Dr. Tealer knew that opportunity was more important than a chance to make more money. “It wasn’t even two weeks,” he reflects, before “I knew [the DCCCD] was where I needed to be. I was so humbled, I was so grateful.” From that start in fall 2008, he has become North Lake College’s Vice President of Business Services, responsible for the college’s finances.
Lessons in leadership
Dr. Tealer’s escape from the banking industry also inspired him to think hard about leadership qualities. He began to study leadership to understand just what had frustrated him about the management practices he saw. “What did I find lacking in the leadership in corporate America?” Another inspiration was that, as he says, “When I came up through corporate America, there weren’t a lot of people who looked like me.”

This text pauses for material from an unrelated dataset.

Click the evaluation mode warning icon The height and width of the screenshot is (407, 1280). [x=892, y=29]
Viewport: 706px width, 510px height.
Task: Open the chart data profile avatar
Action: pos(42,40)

So he pursued and completed a Ph.D. in leadership, reading “a whole library” of books and writing a dissertation on community college administration. For all that studying, Dr. Tealer’s own leadership style is most strongly influenced by a simple trait: humility. “I’m one to like to work behind the scenes,” he says. “I like to take the ‘I’ out and put the ‘we’ in—if I’m recognized as being somewhat decent at my job, it’s because of my team.”
Dr. Tealer says there’s no bigger reward than seeing NLC students walk the stage at graduation. “I get really emotional,” he says. “I always look at the parents’ eyes.” Graduation symbolizes the payoff of years of hard work, not just for students, but for their families too. Dr. Tealer knows that personally.
Investing in a new generation
When he was a child, young Eddie Tealer’s paternal grandfather worked in a factory, and had a second job as a plumber, fixing pipes around the neighborhood for friends and acquaintances. “My grandfather always got up at 4:30,” a daily habit his grandson has inherited, “and always wore a crisp white shirt and crisp khakis.” He charged his neighbors for the plumbing and handyman work, enough that they would think they were paying him fairly, but not enough to be truly profitable.
Eddie’s grandfather never spent a dollar he earned outside the factory. “I asked, why don’t you spend that money, the plumbing money? He told me, ‘This money is to invest in our future.’ When I got to go to college, he called me, and he said, ‘You remember that money, that I said was to invest in our future?’” That money was to help pay for Dr. Tealer’s first college degree.
So, he says, “When I see a child walk across the stage, I know from experience that fulfillment.” And he knows, too, that “I don’t really have time for things that don’t matter.” That’s why his conscience steered him out of the corporate world (and it might be why his office at North Lake is so sparsely decorated). Helping students, helping families, improving lives: these are things that matter. Thinking back to his grandfather’s gift, Dr. Tealer reflects, “I have big shoes to fill.”
On the surface, managing a college’s finances is not the most glamorous of jobs. But look at it another way. The money is to invest in our future.
What an inspirational story! Thank you Dr. Tealer for impacting so many.
Your story is very inspiring. It is no wonder you earn the respect so many have for you. You are such a genuine person and North Lake is very lucky to have you at our financial helm.